__Exercise aim__:
Update the items below by replacing every "Where should I click to" with "Which spot should I click to". Write all the lines out again, leaving everything else unchanged.

━━ Records for the exercise ━━

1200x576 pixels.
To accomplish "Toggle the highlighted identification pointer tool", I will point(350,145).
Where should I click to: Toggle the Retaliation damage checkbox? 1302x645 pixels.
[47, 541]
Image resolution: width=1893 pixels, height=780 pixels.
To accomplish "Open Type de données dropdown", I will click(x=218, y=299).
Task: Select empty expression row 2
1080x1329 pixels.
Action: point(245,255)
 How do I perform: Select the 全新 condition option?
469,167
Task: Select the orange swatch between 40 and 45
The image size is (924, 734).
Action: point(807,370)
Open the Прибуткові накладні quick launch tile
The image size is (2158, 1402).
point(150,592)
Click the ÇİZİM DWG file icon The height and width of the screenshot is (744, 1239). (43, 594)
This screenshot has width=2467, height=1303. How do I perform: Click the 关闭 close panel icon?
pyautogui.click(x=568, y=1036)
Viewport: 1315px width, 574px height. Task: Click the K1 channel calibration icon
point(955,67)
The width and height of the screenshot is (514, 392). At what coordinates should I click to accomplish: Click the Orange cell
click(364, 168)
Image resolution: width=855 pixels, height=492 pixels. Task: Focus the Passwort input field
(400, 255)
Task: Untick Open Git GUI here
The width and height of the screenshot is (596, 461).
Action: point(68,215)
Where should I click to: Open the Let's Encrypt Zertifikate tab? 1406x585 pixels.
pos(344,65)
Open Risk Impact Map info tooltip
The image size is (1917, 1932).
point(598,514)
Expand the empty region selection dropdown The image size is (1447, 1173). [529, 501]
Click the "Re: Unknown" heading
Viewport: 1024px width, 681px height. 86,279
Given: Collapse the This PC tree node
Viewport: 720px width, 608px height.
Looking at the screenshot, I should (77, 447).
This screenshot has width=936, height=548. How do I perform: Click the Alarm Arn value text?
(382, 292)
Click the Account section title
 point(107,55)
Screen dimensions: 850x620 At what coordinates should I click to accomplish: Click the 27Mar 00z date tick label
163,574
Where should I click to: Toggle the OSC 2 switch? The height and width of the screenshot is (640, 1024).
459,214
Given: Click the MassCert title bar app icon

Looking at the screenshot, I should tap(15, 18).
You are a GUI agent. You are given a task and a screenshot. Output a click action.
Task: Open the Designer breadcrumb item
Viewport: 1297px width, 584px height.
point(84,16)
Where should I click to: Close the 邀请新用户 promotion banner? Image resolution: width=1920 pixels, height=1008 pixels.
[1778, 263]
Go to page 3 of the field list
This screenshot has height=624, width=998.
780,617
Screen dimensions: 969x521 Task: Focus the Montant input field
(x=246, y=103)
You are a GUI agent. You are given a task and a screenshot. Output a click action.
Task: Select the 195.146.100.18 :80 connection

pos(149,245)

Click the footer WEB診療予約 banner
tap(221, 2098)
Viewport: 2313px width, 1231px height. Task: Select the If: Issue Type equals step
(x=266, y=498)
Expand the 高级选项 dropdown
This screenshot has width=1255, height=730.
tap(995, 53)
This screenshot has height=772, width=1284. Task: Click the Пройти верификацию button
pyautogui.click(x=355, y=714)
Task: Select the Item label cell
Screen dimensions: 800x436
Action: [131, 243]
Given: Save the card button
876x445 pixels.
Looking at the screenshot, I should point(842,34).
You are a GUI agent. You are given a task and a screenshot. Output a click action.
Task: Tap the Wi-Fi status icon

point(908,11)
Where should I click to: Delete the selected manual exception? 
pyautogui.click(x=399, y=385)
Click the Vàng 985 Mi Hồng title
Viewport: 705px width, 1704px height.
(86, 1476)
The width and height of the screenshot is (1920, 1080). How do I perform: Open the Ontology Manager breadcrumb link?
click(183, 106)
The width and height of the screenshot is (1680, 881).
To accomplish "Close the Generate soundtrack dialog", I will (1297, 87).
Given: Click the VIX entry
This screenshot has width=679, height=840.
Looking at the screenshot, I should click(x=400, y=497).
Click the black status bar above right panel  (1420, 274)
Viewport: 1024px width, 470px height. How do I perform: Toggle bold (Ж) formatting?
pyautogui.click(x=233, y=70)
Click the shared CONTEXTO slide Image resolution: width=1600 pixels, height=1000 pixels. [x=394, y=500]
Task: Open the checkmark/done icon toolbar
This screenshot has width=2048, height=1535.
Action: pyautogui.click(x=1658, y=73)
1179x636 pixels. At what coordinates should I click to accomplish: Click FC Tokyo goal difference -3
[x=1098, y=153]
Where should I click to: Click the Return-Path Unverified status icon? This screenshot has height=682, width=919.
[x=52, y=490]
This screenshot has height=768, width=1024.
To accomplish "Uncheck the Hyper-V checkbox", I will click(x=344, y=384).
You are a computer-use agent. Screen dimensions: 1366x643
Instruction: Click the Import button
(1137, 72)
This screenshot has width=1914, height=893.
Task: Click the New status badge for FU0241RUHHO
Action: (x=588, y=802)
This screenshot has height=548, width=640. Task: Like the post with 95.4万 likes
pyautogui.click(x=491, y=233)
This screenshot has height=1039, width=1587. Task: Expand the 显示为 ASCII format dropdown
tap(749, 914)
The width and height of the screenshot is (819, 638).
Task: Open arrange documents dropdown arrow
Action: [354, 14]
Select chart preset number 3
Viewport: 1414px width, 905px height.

━━━

__Finished answer__:
1200x576 pixels.
To accomplish "Toggle the highlighted identification pointer tool", I will point(350,145).
Which spot should I click to: Toggle the Retaliation damage checkbox? 1302x645 pixels.
[47, 541]
Image resolution: width=1893 pixels, height=780 pixels.
To accomplish "Open Type de données dropdown", I will click(x=218, y=299).
Task: Select empty expression row 2
1080x1329 pixels.
Action: point(245,255)
 How do I perform: Select the 全新 condition option?
469,167
Task: Select the orange swatch between 40 and 45
The image size is (924, 734).
Action: point(807,370)
Open the Прибуткові накладні quick launch tile
The image size is (2158, 1402).
point(150,592)
Click the ÇİZİM DWG file icon The height and width of the screenshot is (744, 1239). (43, 594)
This screenshot has width=2467, height=1303. How do I perform: Click the 关闭 close panel icon?
pyautogui.click(x=568, y=1036)
Viewport: 1315px width, 574px height. Task: Click the K1 channel calibration icon
point(955,67)
The width and height of the screenshot is (514, 392). At what coordinates should I click to accomplish: Click the Orange cell
click(364, 168)
Image resolution: width=855 pixels, height=492 pixels. Task: Focus the Passwort input field
(400, 255)
Task: Untick Open Git GUI here
The width and height of the screenshot is (596, 461).
Action: point(68,215)
Which spot should I click to: Open the Let's Encrypt Zertifikate tab? 1406x585 pixels.
pos(344,65)
Open Risk Impact Map info tooltip
The image size is (1917, 1932).
point(598,514)
Expand the empty region selection dropdown The image size is (1447, 1173). [529, 501]
Click the "Re: Unknown" heading
Viewport: 1024px width, 681px height. 86,279
Given: Collapse the This PC tree node
Viewport: 720px width, 608px height.
Looking at the screenshot, I should (77, 447).
This screenshot has width=936, height=548. How do I perform: Click the Alarm Arn value text?
(382, 292)
Click the Account section title
 point(107,55)
Screen dimensions: 850x620 At what coordinates should I click to accomplish: Click the 27Mar 00z date tick label
163,574
Which spot should I click to: Toggle the OSC 2 switch? The height and width of the screenshot is (640, 1024).
459,214
Given: Click the MassCert title bar app icon

Looking at the screenshot, I should tap(15, 18).
You are a GUI agent. You are given a task and a screenshot. Output a click action.
Task: Open the Designer breadcrumb item
Viewport: 1297px width, 584px height.
point(84,16)
Which spot should I click to: Close the 邀请新用户 promotion banner? Image resolution: width=1920 pixels, height=1008 pixels.
[1778, 263]
Go to page 3 of the field list
This screenshot has height=624, width=998.
780,617
Screen dimensions: 969x521 Task: Focus the Montant input field
(x=246, y=103)
You are a GUI agent. You are given a task and a screenshot. Output a click action.
Task: Select the 195.146.100.18 :80 connection

pos(149,245)

Click the footer WEB診療予約 banner
tap(221, 2098)
Viewport: 2313px width, 1231px height. Task: Select the If: Issue Type equals step
(x=266, y=498)
Expand the 高级选项 dropdown
This screenshot has width=1255, height=730.
tap(995, 53)
This screenshot has height=772, width=1284. Task: Click the Пройти верификацию button
pyautogui.click(x=355, y=714)
Task: Select the Item label cell
Screen dimensions: 800x436
Action: [131, 243]
Given: Save the card button
876x445 pixels.
Looking at the screenshot, I should point(842,34).
You are a GUI agent. You are given a task and a screenshot. Output a click action.
Task: Tap the Wi-Fi status icon

point(908,11)
Which spot should I click to: Delete the selected manual exception? 
pyautogui.click(x=399, y=385)
Click the Vàng 985 Mi Hồng title
Viewport: 705px width, 1704px height.
(86, 1476)
The width and height of the screenshot is (1920, 1080). How do I perform: Open the Ontology Manager breadcrumb link?
click(183, 106)
The width and height of the screenshot is (1680, 881).
To accomplish "Close the Generate soundtrack dialog", I will (1297, 87).
Given: Click the VIX entry
This screenshot has width=679, height=840.
Looking at the screenshot, I should click(x=400, y=497).
Click the black status bar above right panel  (1420, 274)
Viewport: 1024px width, 470px height. How do I perform: Toggle bold (Ж) formatting?
pyautogui.click(x=233, y=70)
Click the shared CONTEXTO slide Image resolution: width=1600 pixels, height=1000 pixels. [x=394, y=500]
Task: Open the checkmark/done icon toolbar
This screenshot has width=2048, height=1535.
Action: pyautogui.click(x=1658, y=73)
1179x636 pixels. At what coordinates should I click to accomplish: Click FC Tokyo goal difference -3
[x=1098, y=153]
Which spot should I click to: Click the Return-Path Unverified status icon? This screenshot has height=682, width=919.
[x=52, y=490]
This screenshot has height=768, width=1024.
To accomplish "Uncheck the Hyper-V checkbox", I will click(x=344, y=384).
You are a computer-use agent. Screen dimensions: 1366x643
Instruction: Click the Import button
(1137, 72)
This screenshot has width=1914, height=893.
Task: Click the New status badge for FU0241RUHHO
Action: (x=588, y=802)
This screenshot has height=548, width=640. Task: Like the post with 95.4万 likes
pyautogui.click(x=491, y=233)
This screenshot has height=1039, width=1587. Task: Expand the 显示为 ASCII format dropdown
tap(749, 914)
The width and height of the screenshot is (819, 638).
Task: Open arrange documents dropdown arrow
Action: [354, 14]
Select chart preset number 3
Viewport: 1414px width, 905px height.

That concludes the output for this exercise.